Ablation Study (Pyramid Structure, 200M, Monthly scale)¶
| Variant | Stage Sequence | CRPS↓ | RMSE↓ | Note |
|---|---|---|---|---|
| DYMMM | D→Y→M→M→M | 0.474 | 1.087 | Time jumps first, then space (5 stages) |
| DYYMM | D→Y→Y→M→M | 0.463 | 1.085 | Alternating time/space (5 stages) |
| DYM-Monthly | D→Y→M | 0.453 | 1.064 | 3 Stages, monthly only |
| SPF (DYM-Any) | D→Y→M | 0.453 | 1.060 | 3 Stages, multi-scale support |
Key Findings¶
- Multi-scale training is "free": The multi-scale DYM-Any model performs identically to the monthly-only model in CRPS and slightly better in RMSE (1.060 vs 1.064).

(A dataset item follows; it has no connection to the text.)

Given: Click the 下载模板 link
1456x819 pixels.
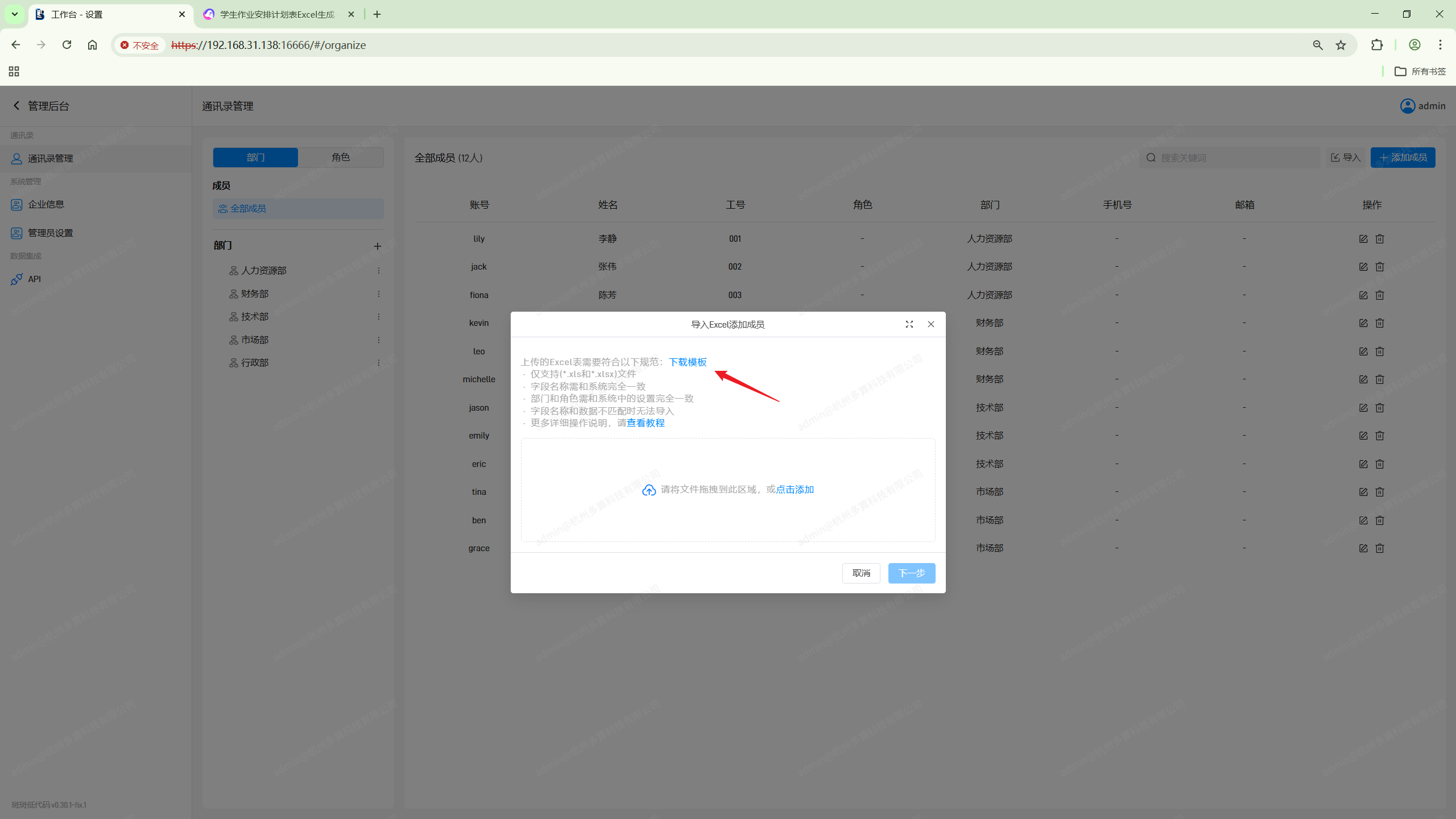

- 3 Stages > 5 Stages: Decoupling spatiotemporal jumps into more stages yields worse performance. Spatiotemporal joint refinement with fewer stages is superior.
- Model Generalization: Pre-trained SPF (600M) outperforms 600M UNet across 10 ESMs (CRPS 0.256 vs 0.393) and generalizes well to unseen UKESM1-0-LL SAI scenarios.
Highlights & Insights¶
- Hierarchical Alignment: SPF aligns the "cascaded pyramid" architecture with the natural hierarchy of climate data (Decadal → Monthly), matching physical intuition with algorithmic structure.
- Gaussian Funneling: The insight that "subsets of Gaussians remain Gaussian" allows for drastic compute reduction when only specific time points are needed.
- Pixel-Space Efficiency: By operating in pixel space without a VAE, the model avoids compression artifacts and keeps the engineering overhead low for climatological applications.
- Zero-cost Multi-scaling: Using a Bernoulli indicator to randomize generation paths during training enables a single network to serve multiple resolutions flexibly.
Limitations & Future Work¶
- Physical Conservation: SPF lacks explicit constraints for energy or mass conservation, which may lead to physical inconsistencies under certain forcing conditions.
- Data Dependency: Performance is tied to the diversity of ESM ensembles in ClimateSuite; generalization to unseen parametrization schemes remains a challenge.
- Scale Resolution: Evaluation focused on monthly/yearly scales; performance at sub-daily scales remains unverified.
Related Work & Insights¶
- vs PixelFlow: PixelFlow uses purely spatial, homogeneous (×2) pyramids. SPF generalizes this to spatiotemporal dimensions and heterogeneous factors.
- vs PyramidalFlow: PyramidalFlow is autoregressive over time and VAE-dependent. SPF is parallel and VAE-free, achieving 15–28× speedups.
- Insight: Mapping physical hierarchies (time scales) directly to pyramid stages is often more efficient than requiring a model to learn these hierarchies through fine-step autoregression.
Rating¶
- Novelty: ⭐⭐⭐⭐⭐ Extending pyramid flow matching to spatiotemporal/heterogeneous scales is a significant conceptual leap.
- Experimental Thoroughness: ⭐⭐⭐⭐ Extensive benchmarks across ClimateBench, multi-model ensembles, and SAI scenarios.
- Writing Quality: ⭐⭐⭐⭐ Clear motivation and derivations, though jump-correction formulas are dense.
- Value: ⭐⭐⭐⭐⭐ Provides a fast probabilistic paradigm and a significant new dataset (ClimateSuite) for the community.